====== Records shown
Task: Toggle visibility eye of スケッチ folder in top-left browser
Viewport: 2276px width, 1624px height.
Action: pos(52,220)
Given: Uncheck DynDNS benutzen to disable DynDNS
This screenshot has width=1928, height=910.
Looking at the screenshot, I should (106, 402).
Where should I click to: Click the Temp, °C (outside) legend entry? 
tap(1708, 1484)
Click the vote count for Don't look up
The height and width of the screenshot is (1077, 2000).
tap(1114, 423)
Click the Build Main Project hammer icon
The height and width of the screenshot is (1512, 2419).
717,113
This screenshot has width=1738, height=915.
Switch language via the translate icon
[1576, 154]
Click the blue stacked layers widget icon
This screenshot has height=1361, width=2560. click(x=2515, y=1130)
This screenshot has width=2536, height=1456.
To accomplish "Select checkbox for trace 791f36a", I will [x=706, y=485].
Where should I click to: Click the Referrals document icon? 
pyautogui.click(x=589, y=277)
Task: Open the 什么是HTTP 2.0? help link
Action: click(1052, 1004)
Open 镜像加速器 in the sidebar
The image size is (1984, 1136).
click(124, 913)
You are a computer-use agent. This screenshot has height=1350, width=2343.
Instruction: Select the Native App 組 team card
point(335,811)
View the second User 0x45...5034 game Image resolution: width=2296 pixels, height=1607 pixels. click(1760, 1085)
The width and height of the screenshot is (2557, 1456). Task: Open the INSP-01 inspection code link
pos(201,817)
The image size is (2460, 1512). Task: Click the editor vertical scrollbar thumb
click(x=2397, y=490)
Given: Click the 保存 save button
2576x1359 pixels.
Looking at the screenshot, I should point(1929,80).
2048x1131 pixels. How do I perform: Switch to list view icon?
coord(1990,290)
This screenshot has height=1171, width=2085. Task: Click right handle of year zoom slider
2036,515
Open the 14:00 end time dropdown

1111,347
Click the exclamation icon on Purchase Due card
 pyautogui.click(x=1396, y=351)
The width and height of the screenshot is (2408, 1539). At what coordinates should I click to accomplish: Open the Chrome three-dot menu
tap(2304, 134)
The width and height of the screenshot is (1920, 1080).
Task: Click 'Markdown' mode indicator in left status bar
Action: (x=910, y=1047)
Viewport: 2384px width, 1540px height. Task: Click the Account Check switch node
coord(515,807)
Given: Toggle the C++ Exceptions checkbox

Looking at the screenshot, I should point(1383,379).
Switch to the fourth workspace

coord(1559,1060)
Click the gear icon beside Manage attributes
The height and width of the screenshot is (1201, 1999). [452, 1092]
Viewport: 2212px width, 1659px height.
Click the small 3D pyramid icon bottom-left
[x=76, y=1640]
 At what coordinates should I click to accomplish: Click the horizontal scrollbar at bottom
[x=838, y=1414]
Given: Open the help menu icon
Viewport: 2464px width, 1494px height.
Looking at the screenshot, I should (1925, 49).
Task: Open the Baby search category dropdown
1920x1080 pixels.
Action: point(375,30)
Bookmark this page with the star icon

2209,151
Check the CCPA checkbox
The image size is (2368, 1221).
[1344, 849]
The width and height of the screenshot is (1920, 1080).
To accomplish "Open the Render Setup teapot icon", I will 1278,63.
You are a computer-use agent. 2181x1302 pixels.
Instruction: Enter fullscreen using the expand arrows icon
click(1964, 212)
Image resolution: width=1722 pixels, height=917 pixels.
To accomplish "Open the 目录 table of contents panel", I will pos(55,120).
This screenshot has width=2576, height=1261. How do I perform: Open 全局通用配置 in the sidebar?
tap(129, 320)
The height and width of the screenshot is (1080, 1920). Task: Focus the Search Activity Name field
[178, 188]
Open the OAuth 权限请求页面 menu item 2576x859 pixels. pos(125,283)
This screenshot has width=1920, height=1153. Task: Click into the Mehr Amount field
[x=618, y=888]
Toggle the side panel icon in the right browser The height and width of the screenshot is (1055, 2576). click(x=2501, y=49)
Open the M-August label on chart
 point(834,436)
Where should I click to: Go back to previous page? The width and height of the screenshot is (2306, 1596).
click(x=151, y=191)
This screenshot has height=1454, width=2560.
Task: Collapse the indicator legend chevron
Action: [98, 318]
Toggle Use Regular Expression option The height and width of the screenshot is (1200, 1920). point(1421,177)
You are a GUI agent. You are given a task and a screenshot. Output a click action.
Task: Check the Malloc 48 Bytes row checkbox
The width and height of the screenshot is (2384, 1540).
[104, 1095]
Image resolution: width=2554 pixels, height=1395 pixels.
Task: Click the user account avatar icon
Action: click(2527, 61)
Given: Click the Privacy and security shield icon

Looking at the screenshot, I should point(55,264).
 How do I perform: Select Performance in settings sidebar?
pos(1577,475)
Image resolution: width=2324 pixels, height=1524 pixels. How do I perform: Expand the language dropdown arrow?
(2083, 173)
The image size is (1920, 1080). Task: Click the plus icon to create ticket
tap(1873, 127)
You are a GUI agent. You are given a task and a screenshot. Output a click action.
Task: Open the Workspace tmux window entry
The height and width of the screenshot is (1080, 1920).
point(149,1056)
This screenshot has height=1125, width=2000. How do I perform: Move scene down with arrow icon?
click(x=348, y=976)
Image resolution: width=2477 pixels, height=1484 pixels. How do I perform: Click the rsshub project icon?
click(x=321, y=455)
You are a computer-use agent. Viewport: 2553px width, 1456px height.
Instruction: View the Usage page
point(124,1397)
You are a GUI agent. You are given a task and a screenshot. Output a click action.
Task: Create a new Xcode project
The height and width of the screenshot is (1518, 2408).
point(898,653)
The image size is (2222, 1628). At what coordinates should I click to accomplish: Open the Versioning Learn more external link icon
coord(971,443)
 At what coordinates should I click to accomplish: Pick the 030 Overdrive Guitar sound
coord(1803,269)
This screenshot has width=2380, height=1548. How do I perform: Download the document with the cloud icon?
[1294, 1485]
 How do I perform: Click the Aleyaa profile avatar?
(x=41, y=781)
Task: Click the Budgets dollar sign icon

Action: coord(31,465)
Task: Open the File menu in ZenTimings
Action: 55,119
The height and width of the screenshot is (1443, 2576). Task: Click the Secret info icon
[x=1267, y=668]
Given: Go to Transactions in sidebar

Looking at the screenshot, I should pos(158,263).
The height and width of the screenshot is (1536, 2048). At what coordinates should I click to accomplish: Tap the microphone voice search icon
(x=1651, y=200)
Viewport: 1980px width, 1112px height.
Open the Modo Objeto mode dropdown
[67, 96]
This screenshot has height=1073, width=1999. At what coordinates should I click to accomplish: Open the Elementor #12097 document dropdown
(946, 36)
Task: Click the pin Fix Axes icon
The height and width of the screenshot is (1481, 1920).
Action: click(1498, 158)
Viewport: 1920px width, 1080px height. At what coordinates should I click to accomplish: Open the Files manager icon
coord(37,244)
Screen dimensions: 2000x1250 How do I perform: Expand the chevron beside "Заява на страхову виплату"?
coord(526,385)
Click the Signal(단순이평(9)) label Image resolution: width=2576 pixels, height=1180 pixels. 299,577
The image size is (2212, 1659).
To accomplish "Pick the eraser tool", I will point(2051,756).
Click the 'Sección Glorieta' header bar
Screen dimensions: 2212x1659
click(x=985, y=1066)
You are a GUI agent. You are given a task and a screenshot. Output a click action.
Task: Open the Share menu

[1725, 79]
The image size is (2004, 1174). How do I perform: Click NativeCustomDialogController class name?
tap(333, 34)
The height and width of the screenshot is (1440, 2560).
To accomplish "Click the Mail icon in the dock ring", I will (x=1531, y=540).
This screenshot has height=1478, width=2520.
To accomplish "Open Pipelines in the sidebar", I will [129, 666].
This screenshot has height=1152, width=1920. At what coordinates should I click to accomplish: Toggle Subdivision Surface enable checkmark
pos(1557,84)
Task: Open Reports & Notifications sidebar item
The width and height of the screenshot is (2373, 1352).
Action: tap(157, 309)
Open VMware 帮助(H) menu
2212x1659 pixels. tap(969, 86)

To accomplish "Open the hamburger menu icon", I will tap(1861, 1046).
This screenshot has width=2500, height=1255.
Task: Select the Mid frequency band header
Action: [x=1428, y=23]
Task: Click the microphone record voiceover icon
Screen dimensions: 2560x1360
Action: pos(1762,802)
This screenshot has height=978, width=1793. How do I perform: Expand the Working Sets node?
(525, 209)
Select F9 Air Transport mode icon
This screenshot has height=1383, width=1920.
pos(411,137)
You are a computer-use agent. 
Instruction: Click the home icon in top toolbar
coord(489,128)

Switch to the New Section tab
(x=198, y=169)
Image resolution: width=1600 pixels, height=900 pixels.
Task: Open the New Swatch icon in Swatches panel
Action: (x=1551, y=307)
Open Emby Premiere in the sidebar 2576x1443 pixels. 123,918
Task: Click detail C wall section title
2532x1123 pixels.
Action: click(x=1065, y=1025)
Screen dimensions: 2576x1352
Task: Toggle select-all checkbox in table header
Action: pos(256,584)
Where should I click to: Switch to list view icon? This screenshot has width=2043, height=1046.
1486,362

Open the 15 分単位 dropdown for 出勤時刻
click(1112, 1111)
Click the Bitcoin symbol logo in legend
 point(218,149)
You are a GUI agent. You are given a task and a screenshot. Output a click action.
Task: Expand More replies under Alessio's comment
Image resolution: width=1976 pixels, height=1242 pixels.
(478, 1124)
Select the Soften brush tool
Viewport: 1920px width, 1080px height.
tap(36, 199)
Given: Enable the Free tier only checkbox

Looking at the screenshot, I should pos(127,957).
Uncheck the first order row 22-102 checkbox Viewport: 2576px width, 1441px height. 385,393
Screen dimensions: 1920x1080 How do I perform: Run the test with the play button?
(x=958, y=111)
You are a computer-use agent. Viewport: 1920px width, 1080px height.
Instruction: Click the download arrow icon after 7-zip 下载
============
*Task prompt*. Filter the entries down to the lines with the word "Uncheck" in them.

*Expected answer*.
Given: Uncheck DynDNS benutzen to disable DynDNS
Uncheck the first order row 22-102 checkbox Viewport: 2576px width, 1441px height. 385,393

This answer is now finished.